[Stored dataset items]
* Start *
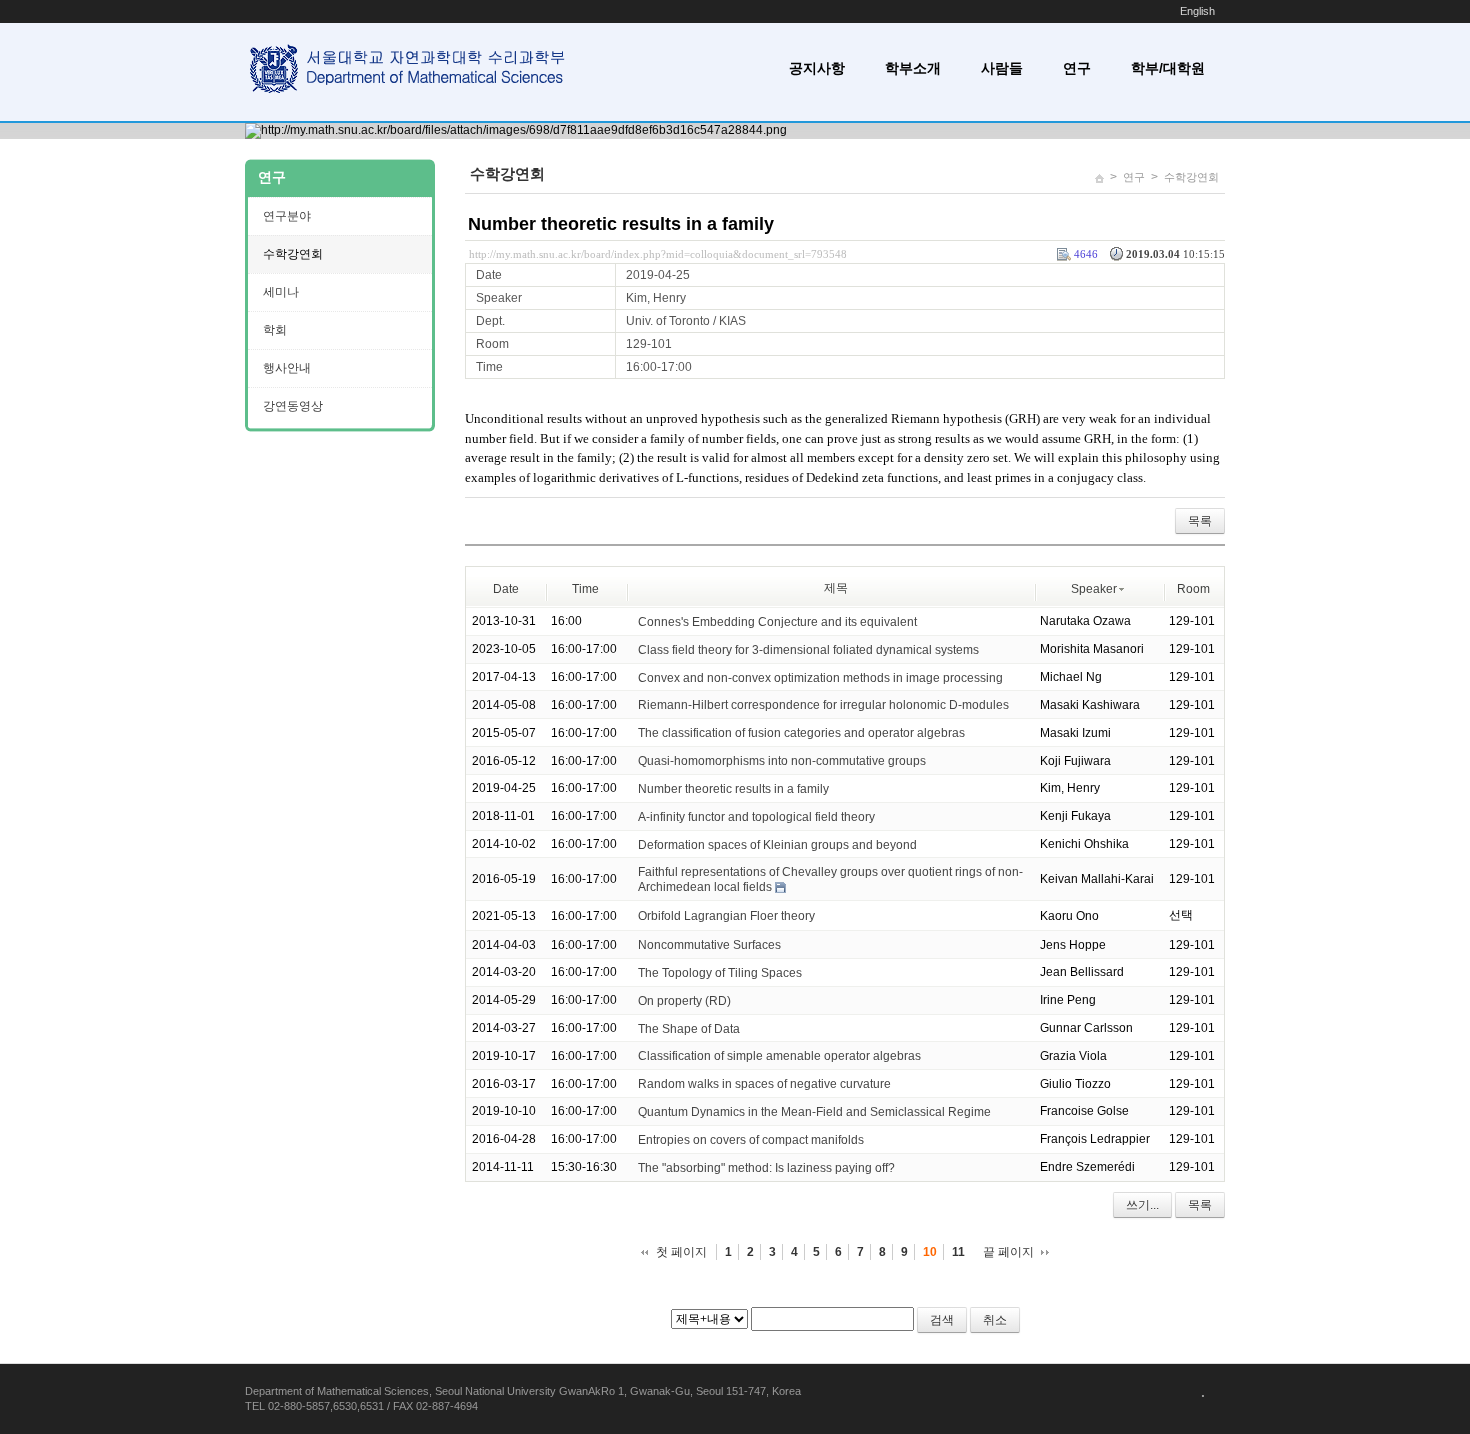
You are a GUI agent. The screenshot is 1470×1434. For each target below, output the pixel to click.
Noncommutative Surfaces (709, 945)
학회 (275, 330)
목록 (1200, 521)
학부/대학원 (1168, 68)
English (1197, 11)
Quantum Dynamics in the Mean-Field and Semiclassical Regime (814, 1112)
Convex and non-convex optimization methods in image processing (820, 677)
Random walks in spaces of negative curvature (764, 1084)
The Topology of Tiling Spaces (720, 973)
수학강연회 (1191, 177)
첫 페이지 (681, 1252)
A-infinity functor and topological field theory (756, 817)
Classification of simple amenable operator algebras (779, 1056)
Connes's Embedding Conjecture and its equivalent (777, 622)
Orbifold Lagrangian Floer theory (726, 916)
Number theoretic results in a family (621, 224)
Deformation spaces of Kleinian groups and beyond (777, 844)
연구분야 (287, 216)
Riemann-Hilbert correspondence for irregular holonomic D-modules (823, 705)
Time (585, 589)
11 (958, 1252)
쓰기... (1142, 1205)
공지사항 (817, 68)
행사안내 (287, 368)
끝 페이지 (1008, 1252)
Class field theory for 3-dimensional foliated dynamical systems (808, 650)
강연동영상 (293, 406)
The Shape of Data (689, 1028)
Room (1193, 589)
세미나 (281, 292)
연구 (1077, 68)
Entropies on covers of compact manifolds (751, 1140)
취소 (995, 1320)
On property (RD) (684, 1001)
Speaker (1094, 589)
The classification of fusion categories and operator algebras (801, 733)
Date (506, 589)
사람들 (1002, 68)
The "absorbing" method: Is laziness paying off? (766, 1168)
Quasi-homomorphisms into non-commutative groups (782, 761)
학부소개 (913, 68)
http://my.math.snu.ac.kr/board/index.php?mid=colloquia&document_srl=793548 (658, 254)
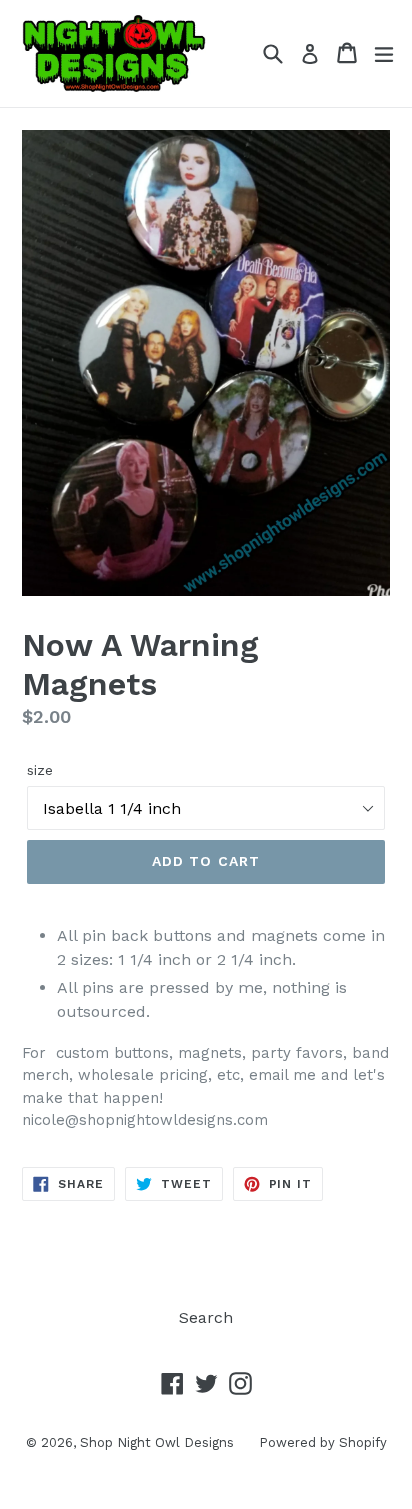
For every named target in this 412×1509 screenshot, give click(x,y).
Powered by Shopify (323, 1442)
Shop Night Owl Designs (157, 1442)
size (40, 770)
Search (206, 1317)
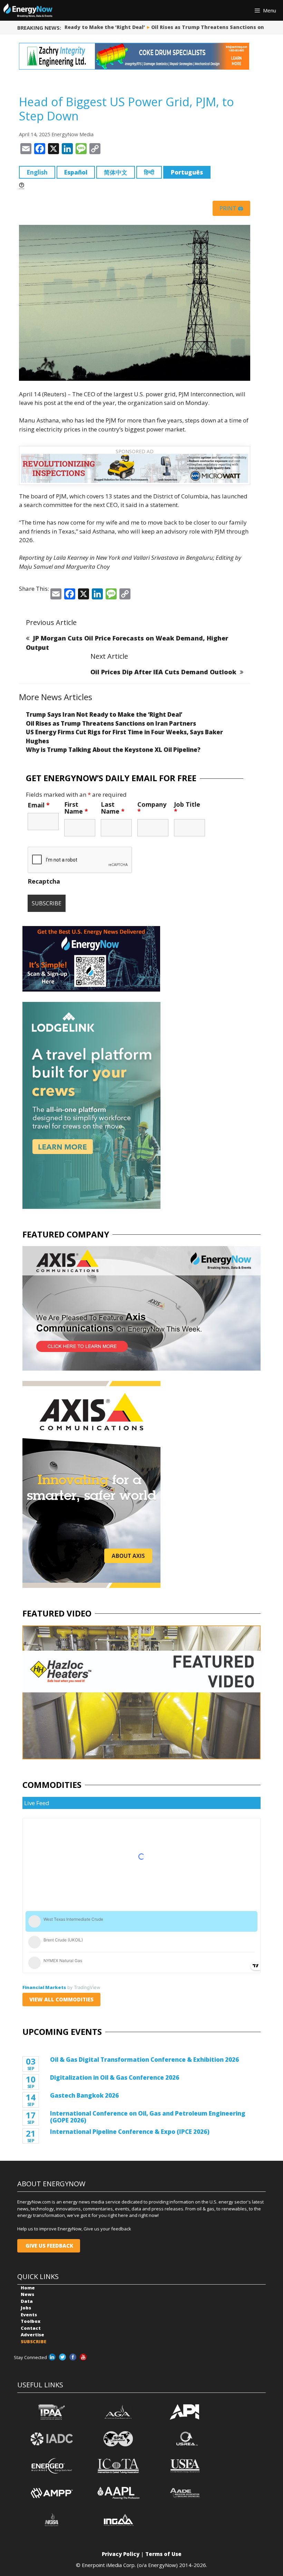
* End *
WRITTEN PROBLEM:
Could you pull every line of the records above out word for word, leaving the pictures out?

WRITTEN ANSWER:
You are a GUI agent. The screenshot is 1470×1434. For each target below, output the pixel to click.
Noncommutative Surfaces (709, 945)
학회 (275, 330)
목록 (1200, 521)
학부/대학원 (1168, 68)
English (1197, 11)
Quantum Dynamics in the Mean-Field and Semiclassical Regime (814, 1112)
Convex and non-convex optimization methods in image processing (820, 677)
Random walks in spaces of negative curvature (764, 1084)
The Topology of Tiling Spaces (720, 973)
수학강연회 (1191, 177)
첫 페이지 (681, 1252)
A-infinity functor and topological field theory (756, 817)
Classification of simple amenable operator algebras (779, 1056)
Connes's Embedding Conjecture and its equivalent (777, 622)
Orbifold Lagrangian Floer theory (726, 916)
Number theoretic results in a family (621, 224)
Deformation spaces of Kleinian groups and beyond (777, 844)
연구분야 (287, 216)
Riemann-Hilbert correspondence for irregular holonomic D-modules (823, 705)
Time (585, 589)
11 (958, 1252)
쓰기... (1142, 1205)
공지사항 (817, 68)
행사안내 (287, 368)
끝 페이지 (1008, 1252)
Class field theory for 3-dimensional foliated dynamical systems (808, 650)
강연동영상 (293, 406)
The Shape of Data (689, 1028)
Room (1193, 589)
세미나 (281, 292)
연구 (1077, 68)
Entropies on covers of compact manifolds (751, 1140)
취소 (995, 1320)
On property (RD) (684, 1001)
Speaker (1094, 589)
The classification of fusion categories and operator algebras (801, 733)
Date (506, 589)
사람들 (1002, 68)
The "absorbing" method: Is laziness paying off? (766, 1168)
Quasi-homomorphisms into non-commutative groups (782, 761)
학부소개 (913, 68)
http://my.math.snu.ac.kr/board/index.php?mid=colloquia&document_srl=793548 (658, 254)
For every named target in this 412×1509 screenshot, give click(x,y).
Powered by Shopify (323, 1442)
Shop Night Owl Designs (157, 1442)
size (40, 770)
Search (206, 1317)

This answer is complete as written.